**MATERIAL FOR THIS TASK:**
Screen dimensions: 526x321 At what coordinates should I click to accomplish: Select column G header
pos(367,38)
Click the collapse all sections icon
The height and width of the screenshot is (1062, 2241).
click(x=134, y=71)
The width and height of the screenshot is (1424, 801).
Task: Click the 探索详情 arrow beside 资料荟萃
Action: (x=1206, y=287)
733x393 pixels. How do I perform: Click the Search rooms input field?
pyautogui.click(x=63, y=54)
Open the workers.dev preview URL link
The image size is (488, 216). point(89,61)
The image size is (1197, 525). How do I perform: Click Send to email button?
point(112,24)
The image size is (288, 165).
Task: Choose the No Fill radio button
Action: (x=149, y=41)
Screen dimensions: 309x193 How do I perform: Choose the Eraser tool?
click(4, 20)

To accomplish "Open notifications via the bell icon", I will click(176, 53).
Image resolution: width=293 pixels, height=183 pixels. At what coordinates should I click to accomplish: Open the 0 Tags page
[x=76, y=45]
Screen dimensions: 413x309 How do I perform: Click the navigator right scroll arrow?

**HOW TO COMPLETE THIS TASK:** The records above are to be copied in full, exactly as written.

**WRITTEN ANSWER:**
Screen dimensions: 526x321 At what coordinates should I click to accomplish: Select column G header
pos(367,38)
Click the collapse all sections icon
The height and width of the screenshot is (1062, 2241).
click(x=134, y=71)
The width and height of the screenshot is (1424, 801).
Task: Click the 探索详情 arrow beside 资料荟萃
Action: (x=1206, y=287)
733x393 pixels. How do I perform: Click the Search rooms input field?
pyautogui.click(x=63, y=54)
Open the workers.dev preview URL link
The image size is (488, 216). point(89,61)
The image size is (1197, 525). How do I perform: Click Send to email button?
point(112,24)
The image size is (288, 165).
Task: Choose the No Fill radio button
Action: (x=149, y=41)
Screen dimensions: 309x193 How do I perform: Choose the Eraser tool?
click(4, 20)

To accomplish "Open notifications via the bell icon", I will click(176, 53).
Image resolution: width=293 pixels, height=183 pixels. At what coordinates should I click to accomplish: Open the 0 Tags page
[x=76, y=45]
Screen dimensions: 413x309 How do I perform: Click the navigator right scroll arrow?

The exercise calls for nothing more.